Reproduce the following lines without any alteration.
— Start —
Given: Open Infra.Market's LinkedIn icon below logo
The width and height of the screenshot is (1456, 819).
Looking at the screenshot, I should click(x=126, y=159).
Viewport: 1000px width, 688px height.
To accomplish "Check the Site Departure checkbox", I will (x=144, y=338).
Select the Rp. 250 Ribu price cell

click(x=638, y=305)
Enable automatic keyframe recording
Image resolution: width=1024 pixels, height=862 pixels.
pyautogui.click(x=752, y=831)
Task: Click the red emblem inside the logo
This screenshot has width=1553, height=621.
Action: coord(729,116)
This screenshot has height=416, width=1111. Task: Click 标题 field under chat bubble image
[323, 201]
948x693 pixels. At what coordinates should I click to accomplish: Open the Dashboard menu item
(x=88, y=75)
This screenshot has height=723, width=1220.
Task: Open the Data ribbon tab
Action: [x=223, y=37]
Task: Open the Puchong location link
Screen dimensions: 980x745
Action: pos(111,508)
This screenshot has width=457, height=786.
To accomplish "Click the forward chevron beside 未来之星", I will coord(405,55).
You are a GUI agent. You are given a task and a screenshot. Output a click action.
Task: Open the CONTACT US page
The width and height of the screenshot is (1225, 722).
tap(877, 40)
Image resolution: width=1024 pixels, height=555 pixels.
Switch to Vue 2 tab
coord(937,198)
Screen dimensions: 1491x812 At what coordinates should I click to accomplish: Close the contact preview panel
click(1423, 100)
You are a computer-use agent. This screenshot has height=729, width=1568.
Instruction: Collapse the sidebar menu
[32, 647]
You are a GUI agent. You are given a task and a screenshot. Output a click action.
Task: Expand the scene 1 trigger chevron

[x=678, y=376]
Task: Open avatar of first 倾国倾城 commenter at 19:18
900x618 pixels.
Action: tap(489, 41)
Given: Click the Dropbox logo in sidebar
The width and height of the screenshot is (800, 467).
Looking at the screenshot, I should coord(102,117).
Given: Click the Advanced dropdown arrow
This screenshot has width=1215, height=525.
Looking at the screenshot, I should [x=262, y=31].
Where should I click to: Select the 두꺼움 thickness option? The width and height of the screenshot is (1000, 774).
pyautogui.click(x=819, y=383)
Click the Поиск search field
— End —
▶ [TASK RESULT]
Given: Open Infra.Market's LinkedIn icon below logo
The width and height of the screenshot is (1456, 819).
Looking at the screenshot, I should click(x=126, y=159).
Viewport: 1000px width, 688px height.
To accomplish "Check the Site Departure checkbox", I will (x=144, y=338).
Select the Rp. 250 Ribu price cell

click(x=638, y=305)
Enable automatic keyframe recording
Image resolution: width=1024 pixels, height=862 pixels.
pyautogui.click(x=752, y=831)
Task: Click the red emblem inside the logo
This screenshot has width=1553, height=621.
Action: coord(729,116)
This screenshot has height=416, width=1111. Task: Click 标题 field under chat bubble image
[323, 201]
948x693 pixels. At what coordinates should I click to accomplish: Open the Dashboard menu item
(x=88, y=75)
This screenshot has height=723, width=1220.
Task: Open the Data ribbon tab
Action: [x=223, y=37]
Task: Open the Puchong location link
Screen dimensions: 980x745
Action: pos(111,508)
This screenshot has width=457, height=786.
To accomplish "Click the forward chevron beside 未来之星", I will coord(405,55).
You are a GUI agent. You are given a task and a screenshot. Output a click action.
Task: Open the CONTACT US page
The width and height of the screenshot is (1225, 722).
tap(877, 40)
Image resolution: width=1024 pixels, height=555 pixels.
Switch to Vue 2 tab
coord(937,198)
Screen dimensions: 1491x812 At what coordinates should I click to accomplish: Close the contact preview panel
click(1423, 100)
You are a computer-use agent. This screenshot has height=729, width=1568.
Instruction: Collapse the sidebar menu
[32, 647]
You are a GUI agent. You are given a task and a screenshot. Output a click action.
Task: Expand the scene 1 trigger chevron

[x=678, y=376]
Task: Open avatar of first 倾国倾城 commenter at 19:18
900x618 pixels.
Action: tap(489, 41)
Given: Click the Dropbox logo in sidebar
The width and height of the screenshot is (800, 467).
Looking at the screenshot, I should coord(102,117).
Given: Click the Advanced dropdown arrow
This screenshot has width=1215, height=525.
Looking at the screenshot, I should [x=262, y=31].
Where should I click to: Select the 두꺼움 thickness option? The width and height of the screenshot is (1000, 774).
pyautogui.click(x=819, y=383)
Click the Поиск search field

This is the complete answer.